Policy makers often disregard this minority view as ludicrous, but do they consider the evidence? Ignoring a controversial viewpoint is so much easier than carefully researching it. The UK, along with the entire world has chosen this former option of ignorance. But those wanting to hear the other, rarely reported side of the story need only read on…
In 1922 Britain, under Winston Churchill's authority gave two-thirds of what was then called Palestine to the Hashemites and Jordan was born. With the Arabs catered for, the remaining third of the territory – which included E1 – was given to the Jews.
On May 14th 1948, the tiny Jewish nation declared independence and modern day Israel was born. Five Arab armies immediately attempted to wipe the new-born-state off the face of the earth.
The Israelis miraculously won this war of independence but lost E1 and the entire West Bank to the Jordanians. (Not the Palestinians because the Palestinian Liberation Organisation – PLO – had not yet been founded).
During the 19 years that the Jordanians illegally occupied the West Bank, the idea of creating a Palestinian state was never mooted.
Curiously, it wasn't until Israel won back the West Bank from the Jordanians in 1967 that the recently established PLO demanded the territory for a Palestinian state.
After Israel won back the West Bank in 1967's Six Day War, the PLO established itself as an enemy of both Israel and the Jordanian government. But the PLO, and therefore the Palestinians never owned any part of the West Bank. The West Bank had never been under Palestinian sovereignty. The dispute was between Israel and King Hussein of Jordan.
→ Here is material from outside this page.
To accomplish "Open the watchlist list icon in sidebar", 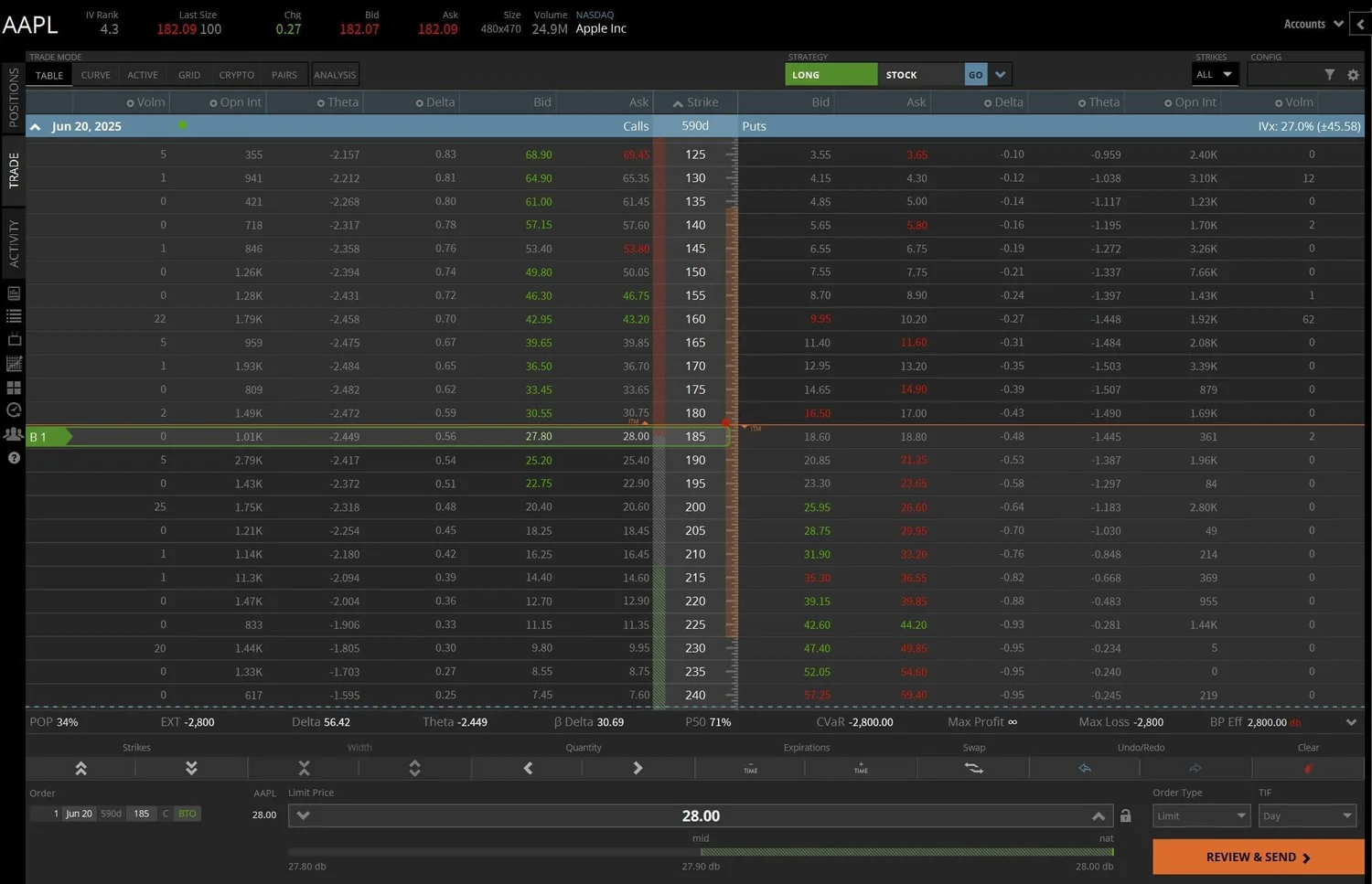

Eventually King Hussein conceded defeat. He had lost the territory. Israel, acting in self-defence, had won it fairly.
This brief summary of modern history explains why some international lawyers, politicians and journalists accept that the West Bank is not occupied but disputed territory. It could certainly never be claimed that the West Bank is occupied Palestinian territory as it was Jordan, not the Palestinians who previously owned the territory.
The lesson is simple: Politicians shouldn't use phrases they don't understand. 'Illegal under international law' sounds authoritative and intelligent, but when it comes to West Bank settlements it simply isn't correct.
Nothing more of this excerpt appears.